DatetimeIndex(['2012-10-03 00:00:00', '2012-10-03 01:00:00',
               '2012-10-03 02:00:00', '2012-10-03 03:00:00',
               '2012-10-03 04:00:00', '2012-10-03 05:00:00',
               '2012-10-03 06:00:00', '2012-10-03 07:00:00',
               '2012-10-03 08:00:00', '2012-10-03 09:00:00',
               ...
               '2018-04-30 14:00:00', '2018-04-30 15:00:00',
               '2018-04-30 16:00:00', '2018-04-30 17:00:00',
               '2018-04-30 18:00:00', '2018-04-30 19:00:00',
               '2018-04-30 20:00:00', '2018-04-30 21:00:00',
               '2018-04-30 22:00:00', '2018-04-30 23:00:00'],
              dtype='datetime64[ns]', name='Date', length=48864, freq=None)

but if we specify the format we may gain some speed up:

http://strftime.org/


In [28]:
pd.to_datetime(data.index, format='%m/%d/%Y %H:%M:%S %p')

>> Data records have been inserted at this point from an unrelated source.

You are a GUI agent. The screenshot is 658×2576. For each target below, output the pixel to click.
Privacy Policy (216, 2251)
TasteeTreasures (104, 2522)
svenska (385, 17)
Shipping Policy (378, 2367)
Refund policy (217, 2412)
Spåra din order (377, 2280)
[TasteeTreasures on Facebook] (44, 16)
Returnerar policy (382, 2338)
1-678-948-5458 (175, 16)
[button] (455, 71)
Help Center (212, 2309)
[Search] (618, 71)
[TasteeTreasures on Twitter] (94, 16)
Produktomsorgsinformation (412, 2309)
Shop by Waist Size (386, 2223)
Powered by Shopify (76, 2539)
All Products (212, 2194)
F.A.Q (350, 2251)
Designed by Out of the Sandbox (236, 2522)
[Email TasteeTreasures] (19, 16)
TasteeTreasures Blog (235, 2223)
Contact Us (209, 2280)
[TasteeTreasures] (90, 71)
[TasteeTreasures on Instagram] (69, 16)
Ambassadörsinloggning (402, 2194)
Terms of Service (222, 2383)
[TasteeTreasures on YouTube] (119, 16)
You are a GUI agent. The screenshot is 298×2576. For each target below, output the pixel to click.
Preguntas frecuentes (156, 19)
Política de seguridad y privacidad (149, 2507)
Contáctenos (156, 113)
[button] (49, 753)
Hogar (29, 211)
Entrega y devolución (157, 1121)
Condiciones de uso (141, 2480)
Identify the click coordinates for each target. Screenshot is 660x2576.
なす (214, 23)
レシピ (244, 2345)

DatetimeIndex(['2012-10-03 12:00:00', '2012-10-03 01:00:00',
               '2012-10-03 02:00:00', '2012-10-03 03:00:00',
               '2012-10-03 04:00:00', '2012-10-03 05:00:00',
               '2012-10-03 06:00:00', '2012-10-03 07:00:00',
               '2012-10-03 08:00:00', '2012-10-03 09:00:00',
               ...
               '2018-04-30 02:00:00', '2018-04-30 03:00:00',
               '2018-04-30 04:00:00', '2018-04-30 05:00:00',
               '2018-04-30 06:00:00', '2018-04-30 07:00:00',
               '2018-04-30 08:00:00', '2018-04-30 09:00:00',
               '2018-04-30 10:00:00', '2018-04-30 11:00:00'],
              dtype='datetime64[ns]', name='Date', length=48864, freq=None)

whihc is way faster!!!

just to be on the safe side:

In [30]:
try:
    data.index = pd.to_datetime(data.index, format='%m/%d/%Y %H:%M:%S %p')
except TypeError:
    data.index = pd.to_datetime(data.index)

this final part now substantially reduces the time of the code
this part can be copied to original get_fremont_data function and after the test run the improvement in the performance is obvious.